> **TASK TO COMPLETE**
When you have gone through the records, report how many lines include "each", giving the number and nothing more.

*** RECORDS FOR THE EXERCISE Section Begins ***

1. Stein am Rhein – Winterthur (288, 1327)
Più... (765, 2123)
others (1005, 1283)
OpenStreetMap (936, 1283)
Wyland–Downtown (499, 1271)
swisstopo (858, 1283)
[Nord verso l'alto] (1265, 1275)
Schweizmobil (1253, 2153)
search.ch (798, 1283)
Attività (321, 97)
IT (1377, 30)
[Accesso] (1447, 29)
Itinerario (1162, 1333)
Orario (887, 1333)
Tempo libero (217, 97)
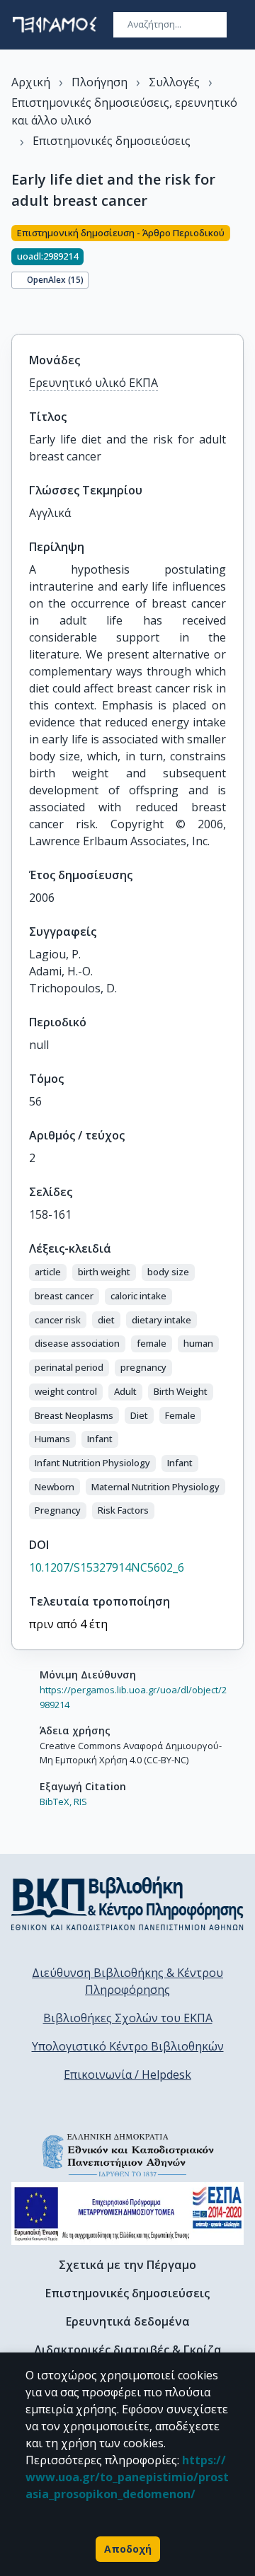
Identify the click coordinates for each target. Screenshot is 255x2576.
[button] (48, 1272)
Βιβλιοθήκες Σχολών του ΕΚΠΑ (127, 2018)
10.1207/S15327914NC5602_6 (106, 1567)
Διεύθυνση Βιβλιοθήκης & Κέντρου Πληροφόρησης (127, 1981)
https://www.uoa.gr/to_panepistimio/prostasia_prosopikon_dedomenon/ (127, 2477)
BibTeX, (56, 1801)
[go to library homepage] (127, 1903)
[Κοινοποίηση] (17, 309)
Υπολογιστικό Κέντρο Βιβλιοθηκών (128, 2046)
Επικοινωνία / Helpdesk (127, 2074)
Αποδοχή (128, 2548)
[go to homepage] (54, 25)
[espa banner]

*** RECORDS FOR THE EXERCISE Section Ends ***
*** RECORDS FOR THE EXERCISE Section Begins ***

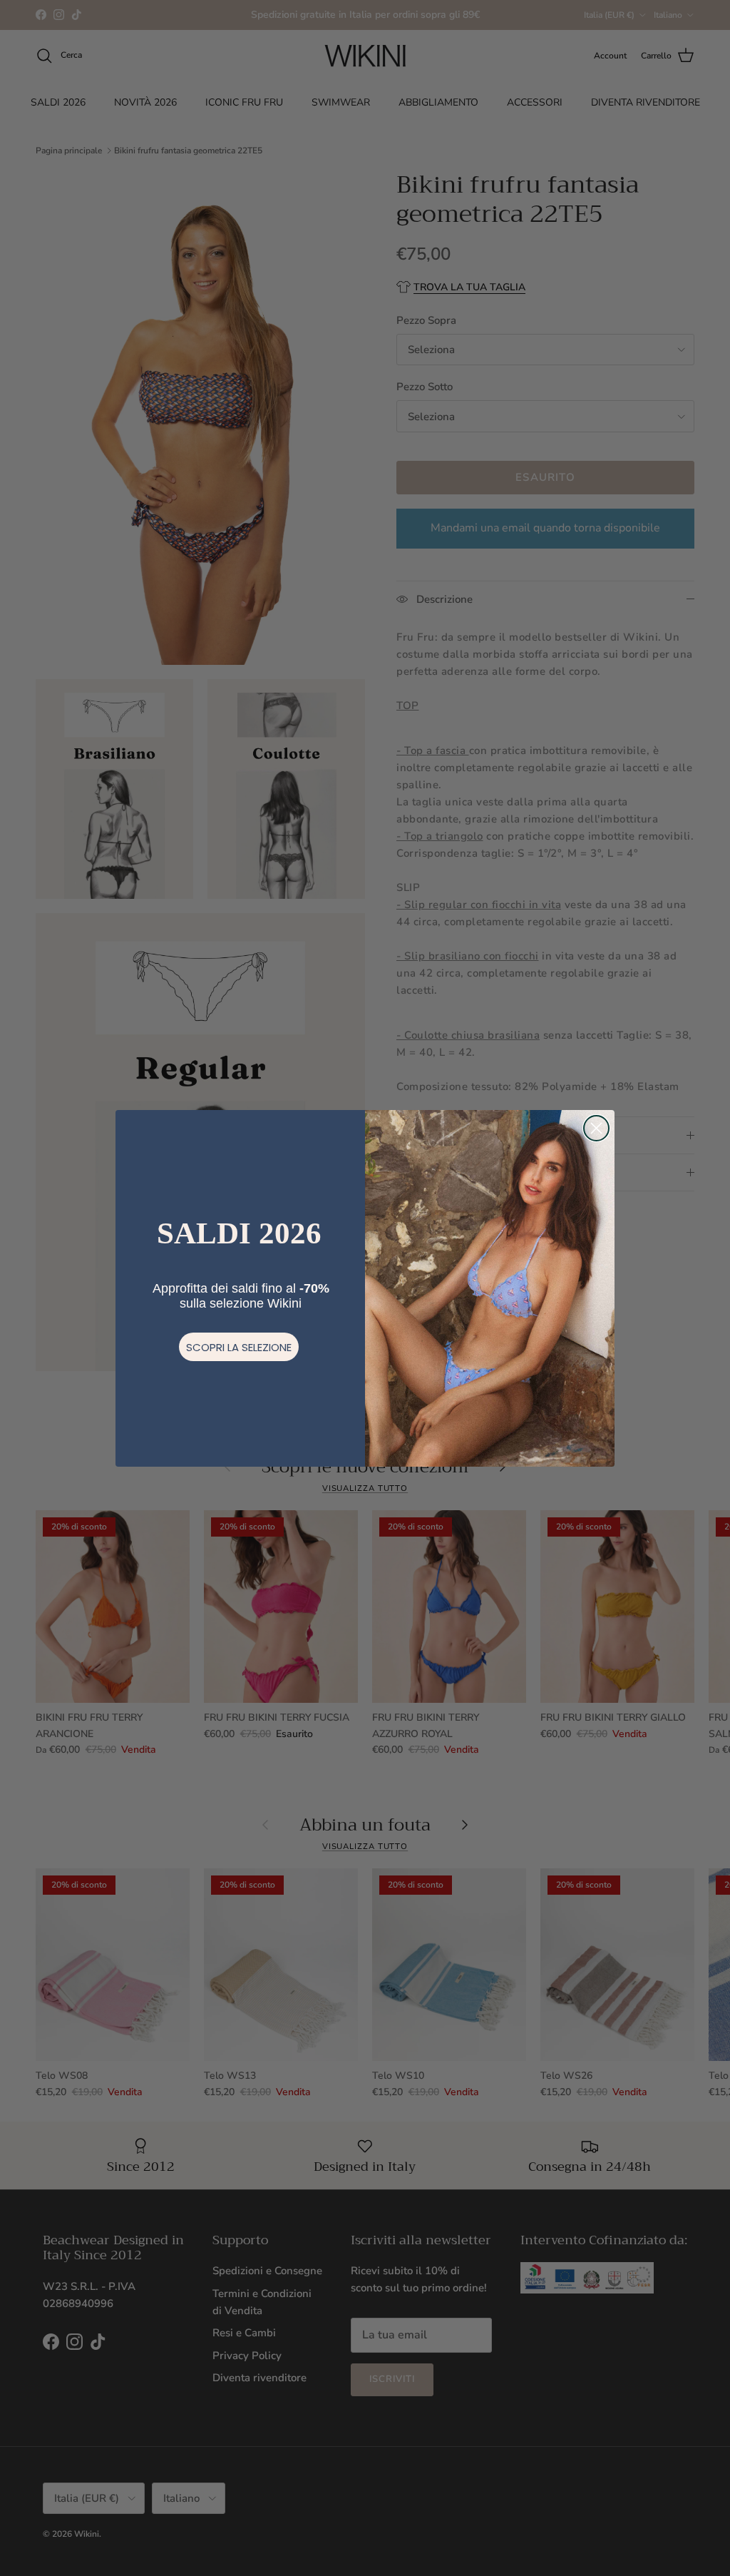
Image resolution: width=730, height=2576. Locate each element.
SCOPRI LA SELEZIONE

*** RECORDS FOR THE EXERCISE Section Ends ***

> **RESPONSE BOX**
2